_EXERCISE_
Give again, word for word, every line in the entries below from the line with "The width and height of the screenshot is (1435, 840)." up to and including the line with "Open the Opacity", and no other line.

THE DATA Block Start

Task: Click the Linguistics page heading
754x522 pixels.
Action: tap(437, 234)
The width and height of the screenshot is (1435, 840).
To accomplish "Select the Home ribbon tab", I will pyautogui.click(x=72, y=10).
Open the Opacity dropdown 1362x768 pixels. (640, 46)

THE DATA Block End
THE DATA Block Start

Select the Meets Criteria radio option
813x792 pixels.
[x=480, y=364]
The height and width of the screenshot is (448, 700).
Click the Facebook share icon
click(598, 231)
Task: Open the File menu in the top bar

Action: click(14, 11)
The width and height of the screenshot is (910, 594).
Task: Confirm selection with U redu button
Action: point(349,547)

THE DATA Block End

_TASK ANSWER_
The width and height of the screenshot is (1435, 840).
To accomplish "Select the Home ribbon tab", I will pyautogui.click(x=72, y=10).
Open the Opacity dropdown 1362x768 pixels. (640, 46)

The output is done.